Collected data entries:
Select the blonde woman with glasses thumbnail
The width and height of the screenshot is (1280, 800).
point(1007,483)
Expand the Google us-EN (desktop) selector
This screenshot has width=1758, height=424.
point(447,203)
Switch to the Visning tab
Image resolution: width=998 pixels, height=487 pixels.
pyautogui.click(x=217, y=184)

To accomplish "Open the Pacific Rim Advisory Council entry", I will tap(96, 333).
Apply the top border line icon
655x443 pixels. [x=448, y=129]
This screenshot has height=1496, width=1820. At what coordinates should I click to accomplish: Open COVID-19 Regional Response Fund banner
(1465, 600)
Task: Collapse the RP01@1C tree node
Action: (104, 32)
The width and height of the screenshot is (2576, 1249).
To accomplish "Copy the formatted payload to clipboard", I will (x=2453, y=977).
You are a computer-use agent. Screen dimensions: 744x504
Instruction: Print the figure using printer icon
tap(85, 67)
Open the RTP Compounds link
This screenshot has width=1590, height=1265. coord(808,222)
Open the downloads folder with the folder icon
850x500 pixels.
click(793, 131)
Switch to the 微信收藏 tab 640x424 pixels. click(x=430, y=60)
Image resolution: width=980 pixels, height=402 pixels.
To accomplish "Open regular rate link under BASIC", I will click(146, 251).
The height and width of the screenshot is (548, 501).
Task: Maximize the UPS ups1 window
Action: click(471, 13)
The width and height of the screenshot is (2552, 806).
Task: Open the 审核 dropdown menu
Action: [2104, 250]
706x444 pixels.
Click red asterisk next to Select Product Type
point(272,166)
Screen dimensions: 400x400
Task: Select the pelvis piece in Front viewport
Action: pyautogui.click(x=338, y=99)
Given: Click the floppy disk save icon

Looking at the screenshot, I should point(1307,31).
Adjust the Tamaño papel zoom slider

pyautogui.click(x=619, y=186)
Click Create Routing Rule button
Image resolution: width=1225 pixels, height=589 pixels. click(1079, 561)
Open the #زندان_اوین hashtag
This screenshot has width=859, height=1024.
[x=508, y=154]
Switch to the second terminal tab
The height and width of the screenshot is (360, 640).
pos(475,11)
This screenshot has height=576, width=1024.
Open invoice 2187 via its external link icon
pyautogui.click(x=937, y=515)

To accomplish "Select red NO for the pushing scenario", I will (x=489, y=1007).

**DIRECTIONS:** Could you restate, word for word, every line from the one containing "Click red asterisk" through the last line of the records above, and nothing more?

**ANSWER TO THIS EXERCISE:**
Click red asterisk next to Select Product Type
point(272,166)
Screen dimensions: 400x400
Task: Select the pelvis piece in Front viewport
Action: pyautogui.click(x=338, y=99)
Given: Click the floppy disk save icon

Looking at the screenshot, I should point(1307,31).
Adjust the Tamaño papel zoom slider

pyautogui.click(x=619, y=186)
Click Create Routing Rule button
Image resolution: width=1225 pixels, height=589 pixels. click(1079, 561)
Open the #زندان_اوین hashtag
This screenshot has width=859, height=1024.
[x=508, y=154]
Switch to the second terminal tab
The height and width of the screenshot is (360, 640).
pos(475,11)
This screenshot has height=576, width=1024.
Open invoice 2187 via its external link icon
pyautogui.click(x=937, y=515)

To accomplish "Select red NO for the pushing scenario", I will (x=489, y=1007).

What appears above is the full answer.